> _WHAT IS REQUIRED_: Take the data that follows and retype it word for word.

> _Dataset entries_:
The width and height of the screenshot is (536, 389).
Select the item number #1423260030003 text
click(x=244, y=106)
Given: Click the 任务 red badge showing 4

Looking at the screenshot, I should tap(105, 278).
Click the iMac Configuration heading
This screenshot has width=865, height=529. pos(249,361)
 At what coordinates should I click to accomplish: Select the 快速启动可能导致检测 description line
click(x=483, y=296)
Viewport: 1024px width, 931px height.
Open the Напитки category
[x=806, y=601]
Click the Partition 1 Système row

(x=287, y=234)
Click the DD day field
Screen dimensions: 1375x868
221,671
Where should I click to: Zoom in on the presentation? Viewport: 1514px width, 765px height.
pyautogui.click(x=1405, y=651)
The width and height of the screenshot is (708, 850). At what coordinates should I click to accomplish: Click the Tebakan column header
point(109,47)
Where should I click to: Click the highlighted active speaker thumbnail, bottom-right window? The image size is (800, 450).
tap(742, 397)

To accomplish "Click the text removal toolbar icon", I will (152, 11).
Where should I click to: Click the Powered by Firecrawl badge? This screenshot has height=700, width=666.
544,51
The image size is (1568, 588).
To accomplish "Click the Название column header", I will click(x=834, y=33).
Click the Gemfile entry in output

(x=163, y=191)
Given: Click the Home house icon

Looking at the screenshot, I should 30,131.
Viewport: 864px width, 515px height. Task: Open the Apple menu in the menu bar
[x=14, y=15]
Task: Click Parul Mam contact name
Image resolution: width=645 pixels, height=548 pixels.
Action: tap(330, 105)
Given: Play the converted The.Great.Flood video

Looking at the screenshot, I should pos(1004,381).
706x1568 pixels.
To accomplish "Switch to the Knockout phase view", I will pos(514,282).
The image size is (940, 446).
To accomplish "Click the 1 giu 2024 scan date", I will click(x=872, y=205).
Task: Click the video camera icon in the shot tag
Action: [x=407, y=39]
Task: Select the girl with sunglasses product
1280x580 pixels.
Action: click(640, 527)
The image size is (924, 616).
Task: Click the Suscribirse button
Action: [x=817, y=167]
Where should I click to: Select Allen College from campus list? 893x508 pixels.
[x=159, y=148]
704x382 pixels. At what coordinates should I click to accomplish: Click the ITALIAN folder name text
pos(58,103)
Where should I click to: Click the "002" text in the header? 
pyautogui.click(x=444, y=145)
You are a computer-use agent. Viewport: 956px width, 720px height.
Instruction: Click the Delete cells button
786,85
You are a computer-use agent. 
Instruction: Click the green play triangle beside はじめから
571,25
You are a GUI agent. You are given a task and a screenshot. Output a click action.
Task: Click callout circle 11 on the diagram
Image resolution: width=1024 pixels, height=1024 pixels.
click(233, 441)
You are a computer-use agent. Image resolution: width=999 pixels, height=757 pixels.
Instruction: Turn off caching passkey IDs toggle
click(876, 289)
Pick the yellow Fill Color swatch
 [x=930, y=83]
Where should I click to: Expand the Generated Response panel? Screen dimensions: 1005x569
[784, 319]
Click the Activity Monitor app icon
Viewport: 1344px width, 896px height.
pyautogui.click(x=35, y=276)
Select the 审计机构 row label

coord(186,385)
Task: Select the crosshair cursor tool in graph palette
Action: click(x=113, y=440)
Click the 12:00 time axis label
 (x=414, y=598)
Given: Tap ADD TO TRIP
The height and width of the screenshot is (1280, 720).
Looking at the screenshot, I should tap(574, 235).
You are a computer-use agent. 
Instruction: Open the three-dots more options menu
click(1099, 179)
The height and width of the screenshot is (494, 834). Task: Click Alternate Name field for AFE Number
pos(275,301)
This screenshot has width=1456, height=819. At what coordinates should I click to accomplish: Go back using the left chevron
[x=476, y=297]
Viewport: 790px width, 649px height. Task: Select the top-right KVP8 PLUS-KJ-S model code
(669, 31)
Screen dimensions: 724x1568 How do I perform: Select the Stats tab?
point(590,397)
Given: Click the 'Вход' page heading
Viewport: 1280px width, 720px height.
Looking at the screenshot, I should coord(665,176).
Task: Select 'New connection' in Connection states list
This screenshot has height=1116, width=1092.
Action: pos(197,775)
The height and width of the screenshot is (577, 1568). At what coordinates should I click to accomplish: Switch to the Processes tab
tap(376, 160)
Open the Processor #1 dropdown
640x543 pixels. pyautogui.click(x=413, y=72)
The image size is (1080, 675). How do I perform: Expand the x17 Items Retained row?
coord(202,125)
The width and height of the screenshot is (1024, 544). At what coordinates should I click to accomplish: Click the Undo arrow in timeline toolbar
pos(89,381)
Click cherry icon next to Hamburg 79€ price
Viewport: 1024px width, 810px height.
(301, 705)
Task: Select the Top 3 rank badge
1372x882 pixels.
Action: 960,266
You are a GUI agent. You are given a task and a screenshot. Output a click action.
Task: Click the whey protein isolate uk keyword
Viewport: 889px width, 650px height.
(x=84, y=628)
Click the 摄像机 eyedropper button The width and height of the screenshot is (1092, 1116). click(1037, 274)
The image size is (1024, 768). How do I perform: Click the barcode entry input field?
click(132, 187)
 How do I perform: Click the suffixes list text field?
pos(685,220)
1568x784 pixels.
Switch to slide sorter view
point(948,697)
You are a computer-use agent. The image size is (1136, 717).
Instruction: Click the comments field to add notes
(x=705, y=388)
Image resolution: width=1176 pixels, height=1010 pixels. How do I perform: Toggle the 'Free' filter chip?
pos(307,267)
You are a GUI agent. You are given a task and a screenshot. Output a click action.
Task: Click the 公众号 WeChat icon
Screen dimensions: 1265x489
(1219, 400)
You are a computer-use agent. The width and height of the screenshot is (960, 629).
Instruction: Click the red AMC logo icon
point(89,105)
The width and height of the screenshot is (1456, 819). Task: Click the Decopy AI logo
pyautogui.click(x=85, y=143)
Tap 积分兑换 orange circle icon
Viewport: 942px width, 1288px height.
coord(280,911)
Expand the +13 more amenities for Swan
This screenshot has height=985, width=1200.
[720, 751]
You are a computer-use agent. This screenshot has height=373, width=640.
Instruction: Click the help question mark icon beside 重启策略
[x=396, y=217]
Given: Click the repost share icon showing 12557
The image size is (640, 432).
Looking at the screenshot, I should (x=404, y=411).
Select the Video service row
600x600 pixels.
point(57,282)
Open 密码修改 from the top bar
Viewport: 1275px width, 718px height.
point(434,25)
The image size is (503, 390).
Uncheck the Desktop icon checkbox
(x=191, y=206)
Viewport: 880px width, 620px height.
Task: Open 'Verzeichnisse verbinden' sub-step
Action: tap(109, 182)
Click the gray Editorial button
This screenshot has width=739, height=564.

> _WRITTEN SOLUTION_:
The width and height of the screenshot is (536, 389).
Select the item number #1423260030003 text
click(x=244, y=106)
Given: Click the 任务 red badge showing 4

Looking at the screenshot, I should tap(105, 278).
Click the iMac Configuration heading
This screenshot has width=865, height=529. pos(249,361)
 At what coordinates should I click to accomplish: Select the 快速启动可能导致检测 description line
click(x=483, y=296)
Viewport: 1024px width, 931px height.
Open the Напитки category
[x=806, y=601]
Click the Partition 1 Système row

(x=287, y=234)
Click the DD day field
Screen dimensions: 1375x868
221,671
Where should I click to: Zoom in on the presentation? Viewport: 1514px width, 765px height.
pyautogui.click(x=1405, y=651)
The width and height of the screenshot is (708, 850). At what coordinates should I click to accomplish: Click the Tebakan column header
point(109,47)
Where should I click to: Click the highlighted active speaker thumbnail, bottom-right window? The image size is (800, 450).
tap(742, 397)

To accomplish "Click the text removal toolbar icon", I will (152, 11).
Where should I click to: Click the Powered by Firecrawl badge? This screenshot has height=700, width=666.
544,51
The image size is (1568, 588).
To accomplish "Click the Название column header", I will click(x=834, y=33).
Click the Gemfile entry in output

(x=163, y=191)
Given: Click the Home house icon

Looking at the screenshot, I should 30,131.
Viewport: 864px width, 515px height. Task: Open the Apple menu in the menu bar
[x=14, y=15]
Task: Click Parul Mam contact name
Image resolution: width=645 pixels, height=548 pixels.
Action: tap(330, 105)
Given: Play the converted The.Great.Flood video

Looking at the screenshot, I should pos(1004,381).
706x1568 pixels.
To accomplish "Switch to the Knockout phase view", I will pos(514,282).
The image size is (940, 446).
To accomplish "Click the 1 giu 2024 scan date", I will click(x=872, y=205).
Task: Click the video camera icon in the shot tag
Action: [x=407, y=39]
Task: Select the girl with sunglasses product
1280x580 pixels.
Action: click(640, 527)
The image size is (924, 616).
Task: Click the Suscribirse button
Action: [x=817, y=167]
Where should I click to: Select Allen College from campus list? 893x508 pixels.
[x=159, y=148]
704x382 pixels. At what coordinates should I click to accomplish: Click the ITALIAN folder name text
pos(58,103)
Where should I click to: Click the "002" text in the header? 
pyautogui.click(x=444, y=145)
You are a computer-use agent. Viewport: 956px width, 720px height.
Instruction: Click the Delete cells button
786,85
You are a computer-use agent. 
Instruction: Click the green play triangle beside はじめから
571,25
You are a GUI agent. You are given a task and a screenshot. Output a click action.
Task: Click callout circle 11 on the diagram
Image resolution: width=1024 pixels, height=1024 pixels.
click(233, 441)
You are a computer-use agent. Image resolution: width=999 pixels, height=757 pixels.
Instruction: Turn off caching passkey IDs toggle
click(876, 289)
Pick the yellow Fill Color swatch
 [x=930, y=83]
Where should I click to: Expand the Generated Response panel? Screen dimensions: 1005x569
[784, 319]
Click the Activity Monitor app icon
Viewport: 1344px width, 896px height.
pyautogui.click(x=35, y=276)
Select the 审计机构 row label

coord(186,385)
Task: Select the crosshair cursor tool in graph palette
Action: click(x=113, y=440)
Click the 12:00 time axis label
 (x=414, y=598)
Given: Tap ADD TO TRIP
The height and width of the screenshot is (1280, 720).
Looking at the screenshot, I should tap(574, 235).
You are a computer-use agent. 
Instruction: Open the three-dots more options menu
click(1099, 179)
The height and width of the screenshot is (494, 834). Task: Click Alternate Name field for AFE Number
pos(275,301)
This screenshot has width=1456, height=819. At what coordinates should I click to accomplish: Go back using the left chevron
[x=476, y=297]
Viewport: 790px width, 649px height. Task: Select the top-right KVP8 PLUS-KJ-S model code
(669, 31)
Screen dimensions: 724x1568 How do I perform: Select the Stats tab?
point(590,397)
Given: Click the 'Вход' page heading
Viewport: 1280px width, 720px height.
Looking at the screenshot, I should coord(665,176).
Task: Select 'New connection' in Connection states list
This screenshot has height=1116, width=1092.
Action: pos(197,775)
The height and width of the screenshot is (577, 1568). At what coordinates should I click to accomplish: Switch to the Processes tab
tap(376, 160)
Open the Processor #1 dropdown
640x543 pixels. pyautogui.click(x=413, y=72)
The image size is (1080, 675). How do I perform: Expand the x17 Items Retained row?
coord(202,125)
The width and height of the screenshot is (1024, 544). At what coordinates should I click to accomplish: Click the Undo arrow in timeline toolbar
pos(89,381)
Click cherry icon next to Hamburg 79€ price
Viewport: 1024px width, 810px height.
(301, 705)
Task: Select the Top 3 rank badge
1372x882 pixels.
Action: 960,266
You are a GUI agent. You are given a task and a screenshot. Output a click action.
Task: Click the whey protein isolate uk keyword
Viewport: 889px width, 650px height.
(x=84, y=628)
Click the 摄像机 eyedropper button The width and height of the screenshot is (1092, 1116). click(1037, 274)
The image size is (1024, 768). How do I perform: Click the barcode entry input field?
click(132, 187)
 How do I perform: Click the suffixes list text field?
pos(685,220)
1568x784 pixels.
Switch to slide sorter view
point(948,697)
You are a computer-use agent. The image size is (1136, 717).
Instruction: Click the comments field to add notes
(x=705, y=388)
Image resolution: width=1176 pixels, height=1010 pixels. How do I perform: Toggle the 'Free' filter chip?
pos(307,267)
You are a GUI agent. You are given a task and a screenshot. Output a click action.
Task: Click the 公众号 WeChat icon
Screen dimensions: 1265x489
(1219, 400)
You are a computer-use agent. The width and height of the screenshot is (960, 629).
Instruction: Click the red AMC logo icon
point(89,105)
The width and height of the screenshot is (1456, 819). Task: Click the Decopy AI logo
pyautogui.click(x=85, y=143)
Tap 积分兑换 orange circle icon
Viewport: 942px width, 1288px height.
coord(280,911)
Expand the +13 more amenities for Swan
This screenshot has height=985, width=1200.
[720, 751]
You are a computer-use agent. This screenshot has height=373, width=640.
Instruction: Click the help question mark icon beside 重启策略
[x=396, y=217]
Given: Click the repost share icon showing 12557
The image size is (640, 432).
Looking at the screenshot, I should (x=404, y=411).
Select the Video service row
600x600 pixels.
point(57,282)
Open 密码修改 from the top bar
Viewport: 1275px width, 718px height.
point(434,25)
The image size is (503, 390).
Uncheck the Desktop icon checkbox
(x=191, y=206)
Viewport: 880px width, 620px height.
Task: Open 'Verzeichnisse verbinden' sub-step
Action: tap(109, 182)
Click the gray Editorial button
This screenshot has width=739, height=564.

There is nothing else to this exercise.